Neuras digitais

New Document – OK

Document 1

Nada mais desafiador do que um documento ainda sem nome. É a versão eletrônica do papel em branco sobre a mesa: digitaliza nosso pânico, pixeliza a angústia e às vezes desconfigura nosso metabolismo.

Sempre tive inveja dos "funcionários" pela sua capacidade de preencher folhas e folhas de papel em tempos olímpicos. Quando criança me fascinavam os escritórios com suas máquinas de escrever. Não eram nunca iguais, umas mais antigas, pretonas, outras mais modernas, verdes ou cinzas. E sua música então, andamento prestíssimo, um magnífico concerto dedicado à eficiência. Trocentas palavras por minuto. Mas essa conversa está ficando muito analógica, falando nisso é bom salvar esse Document 1.

Vamos ver, comando esse, deu um branco, deixa Document 1, depois eu penso num nome. Save…

Esse é mais um drama da nossa emergente era digital, dar nomes aos documentos. Dar nome é uma coisa superdifícil. A gente tem nove meses para escolher o nome do filho, uma semana para o do cachorro, um dia para o peixe e dois segundos para achar um nome adequado para o novo documento. Não é justo. Sem falar que tem que ser um nome inédito dentro do folder no qual está sendo salvo. Se houver um outro com o mesmo nome, imediatamente aparece aquela providente janelinha que nos alerta sob os perigos de termos o homônimo replaçado. Imagine se pudesse existir um só José no mundo. Por isso inventamos os sobrenomes, certo? E é exatamente isso que fazemos com os nossos documentos: José, José1, José1 revisado, José1 revisado copy, José1 revisado copy 1. Não conseguimos simplesmente encontrar um outro nome. Seria muito mais simples transformar o José em João. Mas, como uma pessoa, quando o documento perde a sua identidade original corre o risco desaparecer num diretório qualquer.

Na nossa área, muitos profissionais descobriram que além do seu talento para propaganda possuiam também uma extraordinária habilidade de batizar com nomes bizarros os seus arquivos e documentos. Alguns autênticos desabafos: De novo! Outros realmente modestos como: Cannes ou Clube de Criação. Têm os alarmistas: Que medo. Os otimistas: Agora sim copy 9. Os revoltados, os resignados e é claro os obcenos, que eu não vou explicitar porque que os palavrões só ficam à vontade na coluna do Lula Vieira.

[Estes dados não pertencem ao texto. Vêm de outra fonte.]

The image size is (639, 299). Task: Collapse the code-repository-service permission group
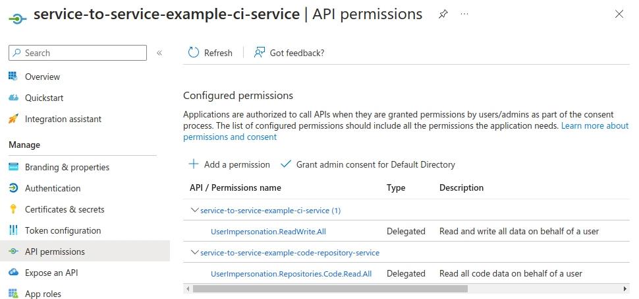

Essa aptidão entretanto torna-se, do ponto de vista organizacional, muito pouco prática quando seu possuidor sai de férias e alguém tem que encontrar um documento na sua máquina. Então o bicho pega. O atentimento espuma, o mídia resmunga, a produção reclama.
Vamos lá: Clientes, lá estão todos, devidamente personalizados por icones, às vezes pouco lisonjeiros, parece que a busca afinal vai ser simples. Mas essa sensação desaparece ao se abrir o folder e deparar-se com um mar de micro enigmas, charadas digitais, toscos códigos pessoais. Encontrar alguma coisa nesse depósito de palavras sem sentido é como tentar achar o motor do seu carro num desmanche. Uma tarefa que exige habilidades paranormais, muito além das nossas medianas capacidades. Mas nada que esse quebrador de todos os galhos e conhecedor de todas as tecnologias não resolva: - Chamem o estagiário.

Clic, clic, clic. - Esse mouse está pegando, ele reclama, precisa de uma limpeza. Achei! Exclama prestativo.
- Muito obrigado, aproveita que você está com a mão na massa e dá uma limpadinha no mouse, por favor.

E assim, ao nosso modo, vamos conferindo personalidade ao universo digital.
Customizando desktops e emprestando ansiedade ao seu rítmo eletrônico.
Contaminando o cristalino espírito de silício com obsessões infantis. Tornando imperfeitamente humanas as nossas maravilhosas máquinas pensadoras.
Salvando documentos como salvam-se almas: batizando-os.